Calculating the Average Minimum Length of Random Numbers From 0 - 1 that Adds up to Greater Than 1

Question 1

My Computer Science teacher gave us a task to calculate the average after one billion trials.

His exact assignment was this:

Consider generating a sequence of random numbers on the interval [0, 1) perhaps using Math.random() in a loop and adding them together. How many numbers would you expect to generate in such a sequence before the sum exceeds 1.0 ? (i.e. probability)

Write a program that simulates these trials a billion times and calculates the average length of the sequences.

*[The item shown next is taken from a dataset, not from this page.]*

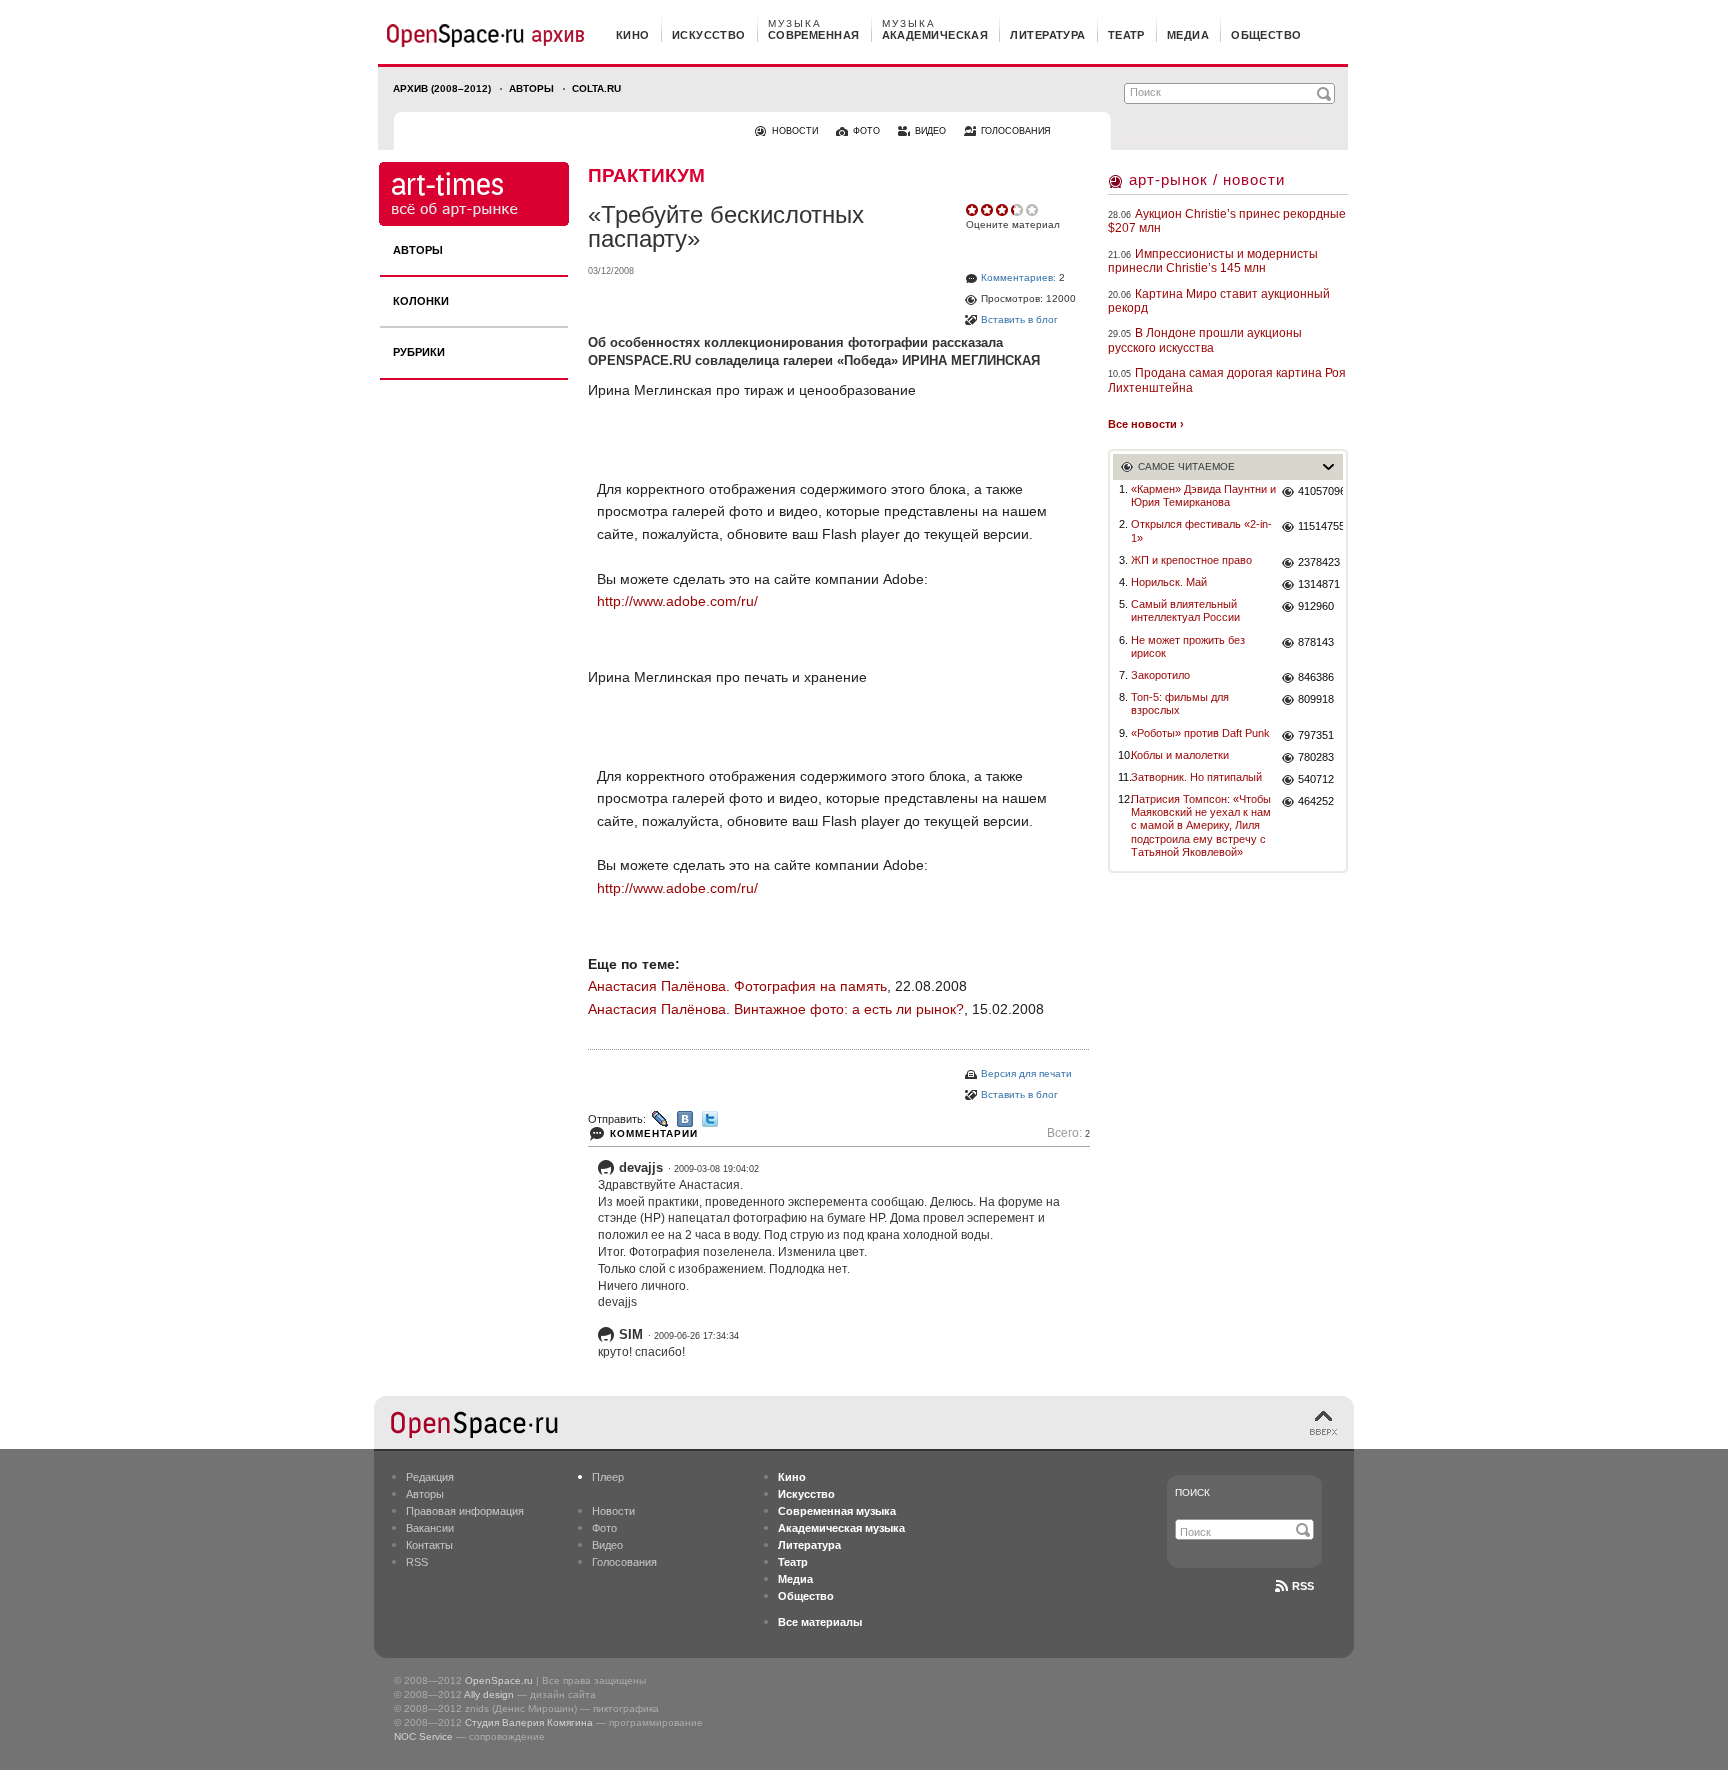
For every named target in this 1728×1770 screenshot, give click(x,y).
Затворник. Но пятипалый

This is a neat exercise in nested loops.

Examples:

0.449 0.814

length of sequence: 2

0.167 0.138 0.028 0.934

length of sequence: 4

0.640 0.258 0.417

length of sequence: 3

0.911 0.212

length of sequence: 2

Average of the four lengths is 11/4 ≈ 2.75

What is the average of one billion random sequences?

My code was this:

import random
def genSequence():
 storenums = 0
 numTrials = 1000000000
 for x in range(0,numTrials):
 numberOfAttempts = 0
 getToOne = 0 
 while (getToOne < 1): #keeps on generating random numbers and adding it to getToOne until it reaches 1 or is over 1
 getToOne += random.random()
 numberOfAttempts += 1
 storenums = storenums + numberOfAttempts
 #print (x)
 #print(storenums)
 calculateAverage(storenums,numTrials)
def calculateAverage(num,den):
 average = num/den
 print(average)
genSequence()

*Note: I am using repl.it to run my code so there is no main.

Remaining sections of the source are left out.